Redeveloping The Hudson's Site: See The Winners In Quicken Design Contest

The voting results have been made public in the search for ideas to replace the girder farm on the site of the old J.L. Hudson's department store.

The visions, from around the world, are the results of a competition by Opportunity Detroit, the campaign of Dan Gilbert's Rock Ventures that promotes downtown Detroit and the city’s revitalization. The winner won a cash prize, but won't necessarily be used. This goal was to generate concepts that get the discussion -- and planning -- going.

There were two competitions. Read about the winner below, and click here to see images of the designs.

In the first, five architects and urban planners from across the country judged entries. The "Redesigning Detroit" competition awarded $15,000 for first place, $5,000 for second place and $2,500 for third. 

First place goes to “MINICITY Detroit,” by Davide Marchetti and Erin Pellegrino of Rome, Italy. It incorporates an urban path to an elevated platform and includes sculptural high-rise elements and low-rise components for a combined use of commercial, residential and retail space in upper and lower plazas. Other uses include a market and cinemas. The design uses red brick found in much of the city’s historic architecture, while complementing nearby buildings.

Second: “Detroit Entrepreneurial Center (DEC),” by Efrain Velez, Juan Nunez and Marko Kanceljak of Kalamazoo. They envision an eco-friendly mixed use development designed to promote a dynamic exchange among people and inspire innovation. It features a business incubator, marketplace, hotel and several housing options along with climate controlled common areas. The building honors Detroit’s industrial past and resembles the silhouette of past factories and “the material qualities of a rusted steel façade.”
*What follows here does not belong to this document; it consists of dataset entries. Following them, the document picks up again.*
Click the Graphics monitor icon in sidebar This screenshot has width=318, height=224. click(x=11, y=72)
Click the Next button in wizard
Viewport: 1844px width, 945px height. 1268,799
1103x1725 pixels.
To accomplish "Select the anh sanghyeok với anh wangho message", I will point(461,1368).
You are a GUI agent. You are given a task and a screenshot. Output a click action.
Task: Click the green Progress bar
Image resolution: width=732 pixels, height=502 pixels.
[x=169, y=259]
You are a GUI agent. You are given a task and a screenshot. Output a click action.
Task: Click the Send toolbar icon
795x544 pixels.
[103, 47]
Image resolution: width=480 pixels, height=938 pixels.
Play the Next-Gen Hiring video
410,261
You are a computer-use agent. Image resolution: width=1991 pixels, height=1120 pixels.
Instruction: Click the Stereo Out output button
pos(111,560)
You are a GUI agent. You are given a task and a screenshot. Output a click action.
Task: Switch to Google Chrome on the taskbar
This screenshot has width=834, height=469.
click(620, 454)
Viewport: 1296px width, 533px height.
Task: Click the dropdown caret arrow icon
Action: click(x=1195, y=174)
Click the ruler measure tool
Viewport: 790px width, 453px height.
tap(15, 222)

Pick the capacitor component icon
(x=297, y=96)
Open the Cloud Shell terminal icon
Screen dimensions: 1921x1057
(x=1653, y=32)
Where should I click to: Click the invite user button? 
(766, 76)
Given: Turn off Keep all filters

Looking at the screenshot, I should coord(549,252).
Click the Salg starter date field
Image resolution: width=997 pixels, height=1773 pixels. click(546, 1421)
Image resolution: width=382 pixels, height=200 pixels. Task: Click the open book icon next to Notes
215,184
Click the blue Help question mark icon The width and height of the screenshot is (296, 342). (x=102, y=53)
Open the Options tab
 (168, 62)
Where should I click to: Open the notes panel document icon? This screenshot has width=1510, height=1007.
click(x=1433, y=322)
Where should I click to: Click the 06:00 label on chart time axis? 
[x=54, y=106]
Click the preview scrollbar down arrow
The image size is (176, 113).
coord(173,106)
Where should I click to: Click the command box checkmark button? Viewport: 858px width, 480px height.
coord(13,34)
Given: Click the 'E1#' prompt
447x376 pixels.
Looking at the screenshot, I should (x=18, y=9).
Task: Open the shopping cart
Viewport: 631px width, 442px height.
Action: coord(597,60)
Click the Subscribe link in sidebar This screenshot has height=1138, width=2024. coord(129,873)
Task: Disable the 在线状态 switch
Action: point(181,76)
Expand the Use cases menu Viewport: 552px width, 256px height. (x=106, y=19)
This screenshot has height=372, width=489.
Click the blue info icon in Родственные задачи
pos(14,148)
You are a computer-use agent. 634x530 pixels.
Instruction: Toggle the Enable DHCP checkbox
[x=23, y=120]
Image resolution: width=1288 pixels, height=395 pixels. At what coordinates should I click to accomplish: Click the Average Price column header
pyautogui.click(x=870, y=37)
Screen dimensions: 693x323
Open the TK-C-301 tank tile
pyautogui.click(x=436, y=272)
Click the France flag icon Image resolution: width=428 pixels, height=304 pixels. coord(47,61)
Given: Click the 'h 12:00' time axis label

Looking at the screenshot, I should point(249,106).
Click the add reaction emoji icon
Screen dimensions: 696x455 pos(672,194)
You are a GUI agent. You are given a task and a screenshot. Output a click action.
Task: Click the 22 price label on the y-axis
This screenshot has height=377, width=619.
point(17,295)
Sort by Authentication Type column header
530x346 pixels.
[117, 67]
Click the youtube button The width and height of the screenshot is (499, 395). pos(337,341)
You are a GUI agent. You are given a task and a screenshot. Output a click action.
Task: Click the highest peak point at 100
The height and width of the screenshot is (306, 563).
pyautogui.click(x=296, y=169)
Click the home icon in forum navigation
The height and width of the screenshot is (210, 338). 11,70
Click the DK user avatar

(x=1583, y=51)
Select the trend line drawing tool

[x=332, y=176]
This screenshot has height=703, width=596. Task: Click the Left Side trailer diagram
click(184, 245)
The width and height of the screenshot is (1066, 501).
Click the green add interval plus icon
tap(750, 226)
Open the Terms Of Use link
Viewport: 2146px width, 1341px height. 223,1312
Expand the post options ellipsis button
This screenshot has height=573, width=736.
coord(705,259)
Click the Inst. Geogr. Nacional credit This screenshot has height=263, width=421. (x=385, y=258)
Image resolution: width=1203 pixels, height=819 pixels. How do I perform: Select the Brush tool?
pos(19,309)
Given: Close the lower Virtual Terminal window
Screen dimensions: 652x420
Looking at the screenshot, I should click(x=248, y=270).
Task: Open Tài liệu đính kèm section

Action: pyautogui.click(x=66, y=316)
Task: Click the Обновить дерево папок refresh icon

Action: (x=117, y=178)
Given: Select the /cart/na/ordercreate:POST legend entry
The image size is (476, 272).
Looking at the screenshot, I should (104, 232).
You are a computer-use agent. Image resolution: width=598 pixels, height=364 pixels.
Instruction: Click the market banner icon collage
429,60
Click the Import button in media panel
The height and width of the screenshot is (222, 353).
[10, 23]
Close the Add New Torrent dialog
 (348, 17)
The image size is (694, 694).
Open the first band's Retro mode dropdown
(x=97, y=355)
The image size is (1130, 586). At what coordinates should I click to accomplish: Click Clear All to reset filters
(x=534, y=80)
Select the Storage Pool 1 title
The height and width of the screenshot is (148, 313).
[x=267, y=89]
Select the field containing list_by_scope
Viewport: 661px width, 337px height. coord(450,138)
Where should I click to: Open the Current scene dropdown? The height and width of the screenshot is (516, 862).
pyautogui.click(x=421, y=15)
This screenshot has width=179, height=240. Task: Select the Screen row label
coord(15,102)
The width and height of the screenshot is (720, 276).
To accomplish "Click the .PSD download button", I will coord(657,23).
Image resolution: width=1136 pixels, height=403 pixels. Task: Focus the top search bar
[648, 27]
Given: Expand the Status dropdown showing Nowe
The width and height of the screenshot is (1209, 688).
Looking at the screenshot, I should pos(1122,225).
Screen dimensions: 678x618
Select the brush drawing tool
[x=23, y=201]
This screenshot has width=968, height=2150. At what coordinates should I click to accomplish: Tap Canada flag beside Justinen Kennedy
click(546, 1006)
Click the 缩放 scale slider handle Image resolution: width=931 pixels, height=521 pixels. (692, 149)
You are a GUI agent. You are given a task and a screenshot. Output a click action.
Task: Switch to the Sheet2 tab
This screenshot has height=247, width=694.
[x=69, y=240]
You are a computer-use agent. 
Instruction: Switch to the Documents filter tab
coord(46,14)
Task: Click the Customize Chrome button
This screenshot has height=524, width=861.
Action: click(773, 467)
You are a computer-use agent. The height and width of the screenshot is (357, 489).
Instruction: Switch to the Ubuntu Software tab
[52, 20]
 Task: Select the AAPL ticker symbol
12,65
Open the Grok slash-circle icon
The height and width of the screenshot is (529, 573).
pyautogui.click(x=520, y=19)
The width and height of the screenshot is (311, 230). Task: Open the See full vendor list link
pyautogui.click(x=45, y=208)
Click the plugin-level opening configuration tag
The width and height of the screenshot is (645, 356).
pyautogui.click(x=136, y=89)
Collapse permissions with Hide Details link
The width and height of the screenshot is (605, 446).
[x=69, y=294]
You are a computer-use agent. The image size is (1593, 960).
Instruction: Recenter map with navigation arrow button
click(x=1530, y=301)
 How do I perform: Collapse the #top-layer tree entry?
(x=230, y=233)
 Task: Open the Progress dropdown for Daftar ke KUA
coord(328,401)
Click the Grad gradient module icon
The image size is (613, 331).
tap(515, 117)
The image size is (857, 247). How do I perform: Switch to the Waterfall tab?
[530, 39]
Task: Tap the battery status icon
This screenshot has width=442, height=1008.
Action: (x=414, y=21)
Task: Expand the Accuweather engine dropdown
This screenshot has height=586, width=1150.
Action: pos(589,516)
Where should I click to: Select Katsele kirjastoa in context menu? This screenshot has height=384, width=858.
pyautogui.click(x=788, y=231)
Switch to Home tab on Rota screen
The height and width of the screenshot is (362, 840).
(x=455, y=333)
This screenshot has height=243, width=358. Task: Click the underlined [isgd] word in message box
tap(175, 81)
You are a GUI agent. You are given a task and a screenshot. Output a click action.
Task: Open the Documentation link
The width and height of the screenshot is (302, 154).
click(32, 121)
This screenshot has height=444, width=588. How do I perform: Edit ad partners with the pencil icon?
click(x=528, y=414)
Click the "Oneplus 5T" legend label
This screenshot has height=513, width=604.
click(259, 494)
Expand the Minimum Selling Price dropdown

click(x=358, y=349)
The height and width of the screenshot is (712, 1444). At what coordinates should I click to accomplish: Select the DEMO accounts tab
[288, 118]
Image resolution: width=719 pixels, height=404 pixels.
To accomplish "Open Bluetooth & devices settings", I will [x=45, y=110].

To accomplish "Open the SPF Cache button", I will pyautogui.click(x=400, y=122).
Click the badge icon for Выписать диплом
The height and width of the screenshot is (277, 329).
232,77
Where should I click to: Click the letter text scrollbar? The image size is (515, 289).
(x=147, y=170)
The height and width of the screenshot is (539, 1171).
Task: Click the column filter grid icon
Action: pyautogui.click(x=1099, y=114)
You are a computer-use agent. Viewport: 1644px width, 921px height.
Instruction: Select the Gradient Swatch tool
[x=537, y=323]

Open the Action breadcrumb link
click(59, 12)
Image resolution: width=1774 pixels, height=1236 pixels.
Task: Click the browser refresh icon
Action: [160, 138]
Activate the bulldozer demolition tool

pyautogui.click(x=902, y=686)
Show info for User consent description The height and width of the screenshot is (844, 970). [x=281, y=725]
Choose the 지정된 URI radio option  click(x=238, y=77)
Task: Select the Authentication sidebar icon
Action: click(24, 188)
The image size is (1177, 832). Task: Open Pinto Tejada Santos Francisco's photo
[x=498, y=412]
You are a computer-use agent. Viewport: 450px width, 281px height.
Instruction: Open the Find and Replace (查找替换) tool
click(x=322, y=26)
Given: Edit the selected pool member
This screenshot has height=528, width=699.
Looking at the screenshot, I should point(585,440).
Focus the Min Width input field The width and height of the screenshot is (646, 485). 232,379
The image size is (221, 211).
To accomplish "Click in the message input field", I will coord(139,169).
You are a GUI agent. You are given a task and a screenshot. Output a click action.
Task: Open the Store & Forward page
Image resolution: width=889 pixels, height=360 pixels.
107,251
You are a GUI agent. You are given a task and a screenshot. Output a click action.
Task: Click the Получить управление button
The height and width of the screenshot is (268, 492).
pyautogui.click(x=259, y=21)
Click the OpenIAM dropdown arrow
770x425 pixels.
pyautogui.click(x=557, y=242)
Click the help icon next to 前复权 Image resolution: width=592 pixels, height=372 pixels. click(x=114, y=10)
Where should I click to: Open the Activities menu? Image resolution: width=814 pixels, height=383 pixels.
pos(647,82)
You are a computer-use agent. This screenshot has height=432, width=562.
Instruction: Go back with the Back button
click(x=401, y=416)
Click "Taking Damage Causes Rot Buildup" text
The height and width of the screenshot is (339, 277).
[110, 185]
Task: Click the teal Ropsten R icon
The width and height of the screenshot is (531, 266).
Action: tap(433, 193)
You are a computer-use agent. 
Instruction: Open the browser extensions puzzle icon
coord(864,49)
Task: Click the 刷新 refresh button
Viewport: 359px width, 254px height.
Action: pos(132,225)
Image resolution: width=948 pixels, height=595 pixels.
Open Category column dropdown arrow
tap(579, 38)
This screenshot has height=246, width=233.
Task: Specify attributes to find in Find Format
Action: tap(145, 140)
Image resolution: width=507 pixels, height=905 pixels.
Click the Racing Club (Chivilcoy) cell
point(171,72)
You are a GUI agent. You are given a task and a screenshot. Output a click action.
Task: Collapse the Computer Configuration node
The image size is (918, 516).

Third: “Highwave Detroit,” by Team Rossetti/Metrogramma of Southfield (soon to be Detroit).  They propose a building honoring the site’s significance for Detroit’s identity with a strong visual impact. Its triangular shape suggests a sail on a boat. Other materials include steel, concrete and glass, and a greener side featuring terraces with water views and reflecting pools at ground level. Functions include entertainment and event space, residential, retail and office space.  

The second competition

After official judging ended  June 7, the public was invited to view and vote on the submissions as part of a special exhibit and community open house last weekend. Three submissions earning the most public votes won cash prizes of $2,500, $1,000 and $500 for first, second and third.

First: “Hudson’s Quarter,” Emilie M. Rottman and James G. Ramil; Washington D.C. They see a contemporary site for urban living designed to be a new “headquarters” for Detroit’s renaissance. It honors the original Hudson’s site and Detroit’s historical surroundings, and the building’s exterior includes an image of the original department store façade. Uses include retail, a gym, apartments and condos, a performance space and outdoor arts and a music alley.

Second: “Exten(D),” Extending Life in the D, Beyond the 9 to 5, Smith Group JJR-Diana Khadr, Tengteng Wang, Alexa Bush, Kyle Johnson, Jessie McHugh, Detroit. features amenities to attract and retain visitors and commuters in the urban core to show them what Detroit has to offer after hours. It includes residential space, offices, a grocery store, an M-1 RAIL stop, restaurants, an art gallery and green space.

Third: “Blue Fountain Tower,” Salvador Parra Espinosa and Selene Serna Contreras, De San Bernadino; Toluca, Mexico, replaces 50 percent of the site’s current footprint with gardens that would be accessible at sidewalk level. It features retail, art galleries, offices, apartments, lofts, a school, gardens and terraces. Its designers call it an “icon for Detroit,” and its futuristic design features outdoor terraces designed for physical activity on 10 stories of the building.

In the spring, Rock Ventures put out a call for designs. More than 1,000 people registered for the competition, titled “Redesigning Detroit: A New Vision for an Iconic Site.”

Out of that came more than 200 submissions, from 22 states and 22 countries, with uses for the 92,421-square-foot parcel on Woodward Avenue.

The 25-story J.L. Hudson's department store closed in 1983 and was imploded in 1998.